Les élections se déroulent dans le contexte d’une crise économique dramatique, avec un taux d’inflation de plus de 100 %, l’un des plus élevés au monde. Il n’y a probablement aucun pays qui se soit dégradé de manière aussi spectaculaire au cours des 100 dernières années que l’Argentine. Au début du XXe siècle, le revenu moyen par habitant était l’un des plus élevés au monde, comme en témoigne l’expression, courante à l’époque, de « riche comme un Argentin ». Depuis, l’histoire de l’Argentine est marquée par l’inflation, l’hyperinflation, les faillites d’État et l’appauvrissement. Le pays a connu neuf faillites souveraines au cours de son histoire, la dernière datant de 2020. Une histoire tragique pour un pays si fier qui était autrefois l’un des plus riches du monde. L’inflation a été à deux chiffres chaque année depuis 1945 (sauf dans les années 1990).

 

L’Argentine a été dirigée par des étatistes pendant des décennies et il est aujourd’hui l’un des pays les moins libres du monde sur le plan économique.

Dans l’indice de liberté économique 2023 de la Heritage Foundation, l’Argentine se classe 144e sur 177 pays – et même en Amérique latine, seuls quelques pays (en particulier le Venezuela) sont moins libres économiquement que l’Argentine. À titre de comparaison : bien que sa position se soit dégradée depuis l’arrivée au pouvoir du socialiste Gabriel Boric en mars 2022, le Chili est toujours le 22e pays le plus libre économiquement au monde, et l’Uruguay est le 27e (les États-Unis sont 25e).

Pour l’opinion populaire cependant, de nombreux Argentins en ont tout simplement assez du péronisme de gauche et se détournent de l’étatisme qui a dominé leur pays pendant des décennies. Dans un sondage que j’ai réalisé l’année dernière, l’Argentine faisait partie du groupe de pays où les gens étaient les plus favorables à l’économie de marché. Du 12 au 20 avril 2022, j’ai demandé à l’institut d’études d’opinion Ipsos MORI d’interroger un échantillon représentatif de 1000 Argentins sur leur attitude à l’égard de l’économie de marché et du capitalisme.

__Exercice proposé__: Rédigez la suite du texte sur l'économie argentine, s'il vous plaît, en reprenant juste après sa dernière phrase. Les entrées ci-dessous forment un matériau indépendant du texte sur l'économie argentine.

Entrées pour localiser ce qui est décrit:
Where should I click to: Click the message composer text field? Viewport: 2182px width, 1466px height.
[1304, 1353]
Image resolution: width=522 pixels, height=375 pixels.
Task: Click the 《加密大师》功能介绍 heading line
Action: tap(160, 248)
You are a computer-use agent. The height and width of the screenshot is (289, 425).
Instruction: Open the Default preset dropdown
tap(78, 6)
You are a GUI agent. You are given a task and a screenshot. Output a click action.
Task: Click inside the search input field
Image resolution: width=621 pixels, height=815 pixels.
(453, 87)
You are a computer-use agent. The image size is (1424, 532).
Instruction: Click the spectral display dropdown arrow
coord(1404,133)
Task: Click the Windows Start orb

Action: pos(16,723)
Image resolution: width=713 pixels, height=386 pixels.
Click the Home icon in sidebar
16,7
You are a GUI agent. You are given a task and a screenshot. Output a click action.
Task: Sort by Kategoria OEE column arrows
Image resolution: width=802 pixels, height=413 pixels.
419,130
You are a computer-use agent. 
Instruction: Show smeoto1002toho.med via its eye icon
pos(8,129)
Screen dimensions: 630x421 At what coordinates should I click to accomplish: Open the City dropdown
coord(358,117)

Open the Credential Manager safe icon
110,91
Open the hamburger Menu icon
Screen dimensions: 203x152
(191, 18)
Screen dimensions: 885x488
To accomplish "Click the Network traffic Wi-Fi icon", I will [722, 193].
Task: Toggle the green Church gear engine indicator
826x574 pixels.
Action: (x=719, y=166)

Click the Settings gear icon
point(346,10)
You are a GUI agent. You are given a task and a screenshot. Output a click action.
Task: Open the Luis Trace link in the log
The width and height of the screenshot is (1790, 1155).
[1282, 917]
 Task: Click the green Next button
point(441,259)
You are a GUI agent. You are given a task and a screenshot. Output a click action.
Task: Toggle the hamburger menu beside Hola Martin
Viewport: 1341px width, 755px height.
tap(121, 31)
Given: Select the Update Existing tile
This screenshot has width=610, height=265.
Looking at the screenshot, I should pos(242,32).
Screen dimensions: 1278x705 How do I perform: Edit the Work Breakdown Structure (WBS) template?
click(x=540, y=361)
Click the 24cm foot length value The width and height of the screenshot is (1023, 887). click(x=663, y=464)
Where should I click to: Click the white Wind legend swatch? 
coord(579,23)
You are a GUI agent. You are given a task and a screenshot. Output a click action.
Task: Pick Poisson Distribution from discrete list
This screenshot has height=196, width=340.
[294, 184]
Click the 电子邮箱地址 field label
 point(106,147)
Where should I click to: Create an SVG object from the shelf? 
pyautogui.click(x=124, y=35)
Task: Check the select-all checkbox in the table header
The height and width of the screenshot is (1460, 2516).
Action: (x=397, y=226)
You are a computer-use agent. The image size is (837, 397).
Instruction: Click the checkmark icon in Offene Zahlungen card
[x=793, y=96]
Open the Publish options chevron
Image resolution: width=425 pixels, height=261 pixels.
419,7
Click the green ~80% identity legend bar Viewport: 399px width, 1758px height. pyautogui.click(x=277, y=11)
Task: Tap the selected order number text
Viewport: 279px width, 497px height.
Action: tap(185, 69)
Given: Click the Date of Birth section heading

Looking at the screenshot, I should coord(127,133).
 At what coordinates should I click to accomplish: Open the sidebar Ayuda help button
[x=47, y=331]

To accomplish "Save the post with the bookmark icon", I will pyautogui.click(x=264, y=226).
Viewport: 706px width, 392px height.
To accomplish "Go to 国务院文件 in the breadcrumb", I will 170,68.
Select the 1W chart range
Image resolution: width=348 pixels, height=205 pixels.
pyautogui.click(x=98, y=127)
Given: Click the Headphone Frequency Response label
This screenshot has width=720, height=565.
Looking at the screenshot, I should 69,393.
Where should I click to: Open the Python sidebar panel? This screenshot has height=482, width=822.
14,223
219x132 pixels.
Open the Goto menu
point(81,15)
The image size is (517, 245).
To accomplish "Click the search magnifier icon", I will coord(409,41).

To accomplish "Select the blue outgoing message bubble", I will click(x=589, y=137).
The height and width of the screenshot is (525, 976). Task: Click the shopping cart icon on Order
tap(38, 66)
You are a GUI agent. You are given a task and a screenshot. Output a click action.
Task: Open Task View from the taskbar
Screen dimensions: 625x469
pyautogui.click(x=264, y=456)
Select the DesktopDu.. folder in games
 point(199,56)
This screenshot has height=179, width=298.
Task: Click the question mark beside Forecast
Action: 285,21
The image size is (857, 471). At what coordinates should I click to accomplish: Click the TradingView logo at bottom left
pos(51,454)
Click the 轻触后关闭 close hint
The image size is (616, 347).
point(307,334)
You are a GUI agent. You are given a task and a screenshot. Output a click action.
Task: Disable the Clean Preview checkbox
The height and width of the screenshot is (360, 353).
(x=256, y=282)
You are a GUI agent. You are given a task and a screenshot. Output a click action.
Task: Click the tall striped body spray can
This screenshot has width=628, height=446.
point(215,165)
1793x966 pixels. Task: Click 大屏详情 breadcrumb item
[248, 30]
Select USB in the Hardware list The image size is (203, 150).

__Réponse à fournir__:
Tout d’abord, nous avons voulu savoir ce que les Argentins pensent de l’économie de marché.

Nous avons présenté aux personnes interrogées en Argentine six énoncés sur l’économie de marché dans lesquels le mot capitalisme n’était pas utilisé. Il s’est avéré que les affirmations en faveur d’une plus grande influence de l’État ont recueilli le soutien de 19 % des personnes interrogées, et que les affirmations en faveur d’une plus grande liberté du marché ont été approuvées par 24 % d’entre elles.

En Argentine, l’affirmation « Dans un bon système économique, je pense que l’État ne devrait posséder des biens que dans certains domaines ; la majeure partie des biens devrait être détenue par des particuliers » a reçu le plus haut niveau d’approbation. L’affirmation « La justice sociale est plus importante dans un système économique que la liberté économique » a reçu le plus faible niveau d’approbation.

Nous avons mené la même enquête dans 34 autres pays et n’avons trouvé que cinq pays (Pologne, États-Unis, République tchèque, Corée du Sud et Japon) dans lesquels l’approbation de l’économie de marché était encore plus forte qu’en Argentine ; dans 29 pays, l’approbation de l’économie de marché était plus faible.

En outre, tous les répondants se sont vu présenter 10 termes – positifs et négatifs – et ont été invités à choisir ceux qu’ils associaient au mot capitalisme, ainsi qu’à répondre à 18 autres questions sur le capitalisme.

Le niveau de soutien au capitalisme n’était pas aussi élevé que dans la première série de questions sur l’économie de marché, où le terme capitalisme n’était pas utilisé. Mais même lorsque ce mot était mentionné, notre enquête n’a trouvé seulement sept pays sur 35 dans lesquels l’image du capitalisme est plus positive qu’en Argentine, contrairement à 27 pays dans lesquels les gens ont une opinion plus négative du capitalisme qu’en Argentine.

C’est pourquoi un partisan avoué du capitalisme comme Javier Milei, professeur d’économie autrichienne, a des chances de remporter les élections dans le pays.

Milei est entré en campagne électorale en appelant à l’abolition de la banque centrale argentine et à la libre concurrence entre les monnaies, ce qui conduirait probablement à ce que le dollar américain devienne le moyen de paiement le plus populaire. Il a également appelé à la privatisation des entreprises publiques, à l’élimination de nombreuses subventions, à une réduction des impôts ou à la suppression de 90 % d’entre eux, ainsi qu’à des réformes radicales du droit du travail. Dans le secteur de l’éducation, Milei a demandé que le financement soit remplacé par un système de bons, comme l’avait proposé Milton Friedman.

Par ailleurs, l’Argentine est un exemple de l’importance des groupes de réflexion (think-tanks) pour ouvrir la voie à des changements intellectuels, qui sont ensuite suivis par des changements politiques. En Argentine, par exemple, il s’agit de la Fundación para la Responsabilidad Intelectual et de la Fundación para la Libertad ou Federalismo y Libertad.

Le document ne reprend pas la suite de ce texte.